PCR amplification was performed using an Applied Biosystems 7500 Fast Real-Time PCR System. Primers used in the validation were HPRT-1 (F: TGACACTGGCAAAACAATGCA, R: GGTCCTTTTCACCAGCAAGCT), HMOX-1 (F: TCCCCTCGAGCGTCCTCAGC, R: TGGGGCATGCTGTCGGGTTG), VEGFA (F: TGAGGAGTCCAACATCACCA, R: TCTCTCCTATGTGCTGGCCT), VEGFB (F: CCACCAGAGGAAAGTGGTGT, R: ATGAGCTCCACAGTCAAGGG), CASP-1 (F: CCACAATGGGCTCTGTTTTT, R: CATCTGGCTGCTCAAATGAA), JUNB (F: CACCTCCCGTTTACACCAAC, R: GGAGGTAGCTGATGGTGGTC), JUND (F: CGCCTGGAAGAGAAAGTGAA, R: GTTGACGTGGCTGAGGACTT), MMP1 (F: CAGAGGGAGCTTCCTAGCTG, R: AGTGGAGGAAAGCTGTGCAT), SOD-2 (F: CAGTGTGCGGCACCAGCAGG, R: TGAGGTTCCAGGGCGCCGT), ICAM-1 (F: GGCCACGCATCTGATCTGTA, R: CACTTCCCCTCTCATCAGGC), p50 (F: ACTGCCAACAGCAGATGGCCCA, R: GCACCAGGTAGTCCACCATGGG). 5 pmoles of forward and reverse primer, cDNA template and FAST SYBR® Green Master Mix (Roche, Indianapolis, IN, USA) were mixed to a final volume of 20 µl. Reactions were incubated at 95°C for 10 min, followed by 40 cycles of 95°C for 10 s and 60°C for 30 s. Analyzed genes were normalized to the level of HPRT1.

Analysis

Sequencing was performed at a depth of ∼20 million mapped reads per sample. The number of sequence reads and alignment statistics are shown in Table 1. Reads generated by the Illumina base calling software V1.6 were aligned with Burrows Wheeler Aligner to the human transcriptome database curated by RefSeq (Hg18 build). Raw counts were normalised to adjust for slightly differing data volume across lanes giving the widely used score reads per transcript per million reads. These scores were used to determine relative fold changes and the conventionally used±1.5 fold-change, which is discernable with qRT-PCR was defined a significant change in expression. The online program MetaCore (GeneGo Inc. St. Joseph, MI, USA) was used for pathway analysis. GeneGo is a commercial pathway analysis package however those interested can further investigate pathways discussed in this manuscript using freely available packages such as DAVID functional annotation tools (http://david.abcc.ncifcrf.gov/tools.jsp).

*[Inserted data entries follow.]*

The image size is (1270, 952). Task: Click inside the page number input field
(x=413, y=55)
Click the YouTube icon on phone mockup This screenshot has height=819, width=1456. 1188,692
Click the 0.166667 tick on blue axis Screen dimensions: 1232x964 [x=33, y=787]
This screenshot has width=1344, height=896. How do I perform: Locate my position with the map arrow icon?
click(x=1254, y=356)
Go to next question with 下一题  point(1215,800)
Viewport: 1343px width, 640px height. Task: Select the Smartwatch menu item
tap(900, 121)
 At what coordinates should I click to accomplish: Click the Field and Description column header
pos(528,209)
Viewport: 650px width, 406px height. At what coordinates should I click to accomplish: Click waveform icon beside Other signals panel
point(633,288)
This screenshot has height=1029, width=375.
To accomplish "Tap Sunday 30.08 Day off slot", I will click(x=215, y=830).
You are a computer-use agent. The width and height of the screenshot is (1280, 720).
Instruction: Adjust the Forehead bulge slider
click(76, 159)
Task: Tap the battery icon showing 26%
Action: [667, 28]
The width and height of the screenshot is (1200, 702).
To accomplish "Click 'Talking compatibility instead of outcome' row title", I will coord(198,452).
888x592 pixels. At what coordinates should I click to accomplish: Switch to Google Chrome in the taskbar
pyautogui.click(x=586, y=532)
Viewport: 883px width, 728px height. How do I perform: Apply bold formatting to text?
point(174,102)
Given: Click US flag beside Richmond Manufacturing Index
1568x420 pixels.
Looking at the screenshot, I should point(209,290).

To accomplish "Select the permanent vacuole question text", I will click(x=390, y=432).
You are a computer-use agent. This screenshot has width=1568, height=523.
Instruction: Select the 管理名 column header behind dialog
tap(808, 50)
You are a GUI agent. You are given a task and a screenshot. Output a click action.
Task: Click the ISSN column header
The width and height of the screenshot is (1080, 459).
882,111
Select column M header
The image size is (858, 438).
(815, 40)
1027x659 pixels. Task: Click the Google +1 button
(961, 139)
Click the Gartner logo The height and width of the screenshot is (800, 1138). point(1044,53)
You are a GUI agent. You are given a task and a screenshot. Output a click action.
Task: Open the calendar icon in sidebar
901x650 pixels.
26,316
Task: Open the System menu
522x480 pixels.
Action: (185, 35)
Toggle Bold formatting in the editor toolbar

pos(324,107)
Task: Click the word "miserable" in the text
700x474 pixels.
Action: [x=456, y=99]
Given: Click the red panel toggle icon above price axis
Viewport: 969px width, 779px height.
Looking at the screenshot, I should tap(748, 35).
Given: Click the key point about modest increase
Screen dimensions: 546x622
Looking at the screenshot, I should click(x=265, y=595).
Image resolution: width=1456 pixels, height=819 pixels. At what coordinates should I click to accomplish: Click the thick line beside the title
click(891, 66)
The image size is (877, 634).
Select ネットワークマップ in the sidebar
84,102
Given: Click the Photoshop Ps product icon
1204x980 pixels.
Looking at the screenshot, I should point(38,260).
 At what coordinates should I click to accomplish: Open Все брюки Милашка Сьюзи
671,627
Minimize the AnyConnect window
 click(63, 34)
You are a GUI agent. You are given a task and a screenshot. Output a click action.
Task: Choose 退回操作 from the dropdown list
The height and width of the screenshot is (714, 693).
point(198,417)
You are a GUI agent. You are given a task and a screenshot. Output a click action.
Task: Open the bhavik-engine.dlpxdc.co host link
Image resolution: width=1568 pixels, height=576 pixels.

Table 1. Sequence reads and alignment statistics for mRNA-seq experiments

	HMEC-1		Keratinocytes
	Untreated	CPF 20 µg/mL	Untreated	CPF 20 µg/mL	CPF 100 µg/mL
Total reads	27500928	24518899	24780637	27716895	27984648
Mapped reads	22554037	20981983	20517834	23152109	22764111
% aligned	82.0	85.6	82.8	83.5	81.3

Data is expressed as the mean±SD, and where relevant, statistical analysis was performed using a one-way Anova followed by a Dunnett's test where *p<0.05 was considered statistically significant.

Results

CPF induces a dose-dependent decrease in cell viability and increased apoptosis in HMEC-1 and keratinocytes

The effect of CPF on cell viability and induction of apoptosis in HMEC-1 and keratinocyte cells was assessed using the CellTiter-Blue and ApoOne Homogeneous Caspase 3/7 assay kits (Fig. 3). The findings indicate that CPF induces a dose-dependent decrease in cell viability in both cell lines. The EC50 values were calculated to be 416 and 663 µg/mL for HMEC-1 and keratinocyte cells, respectively (Fig. 3A,B). Similarly, the caspase activity data indicated a concentration-dependent increase in apoptosis in both HMEC-1 and keratinocytes (Fig. 3C,D). The effect of CPF on the cell cycle was accessed using PI staining and FACS analysis. Cell cycle analysis indicated that CPF had minimal effects on the different stages of the cell cycle, except for the increase seen in the percentage of cells in the sub-G1 population in both cell lines at 100 and 200 µg/mL (Fig. 4).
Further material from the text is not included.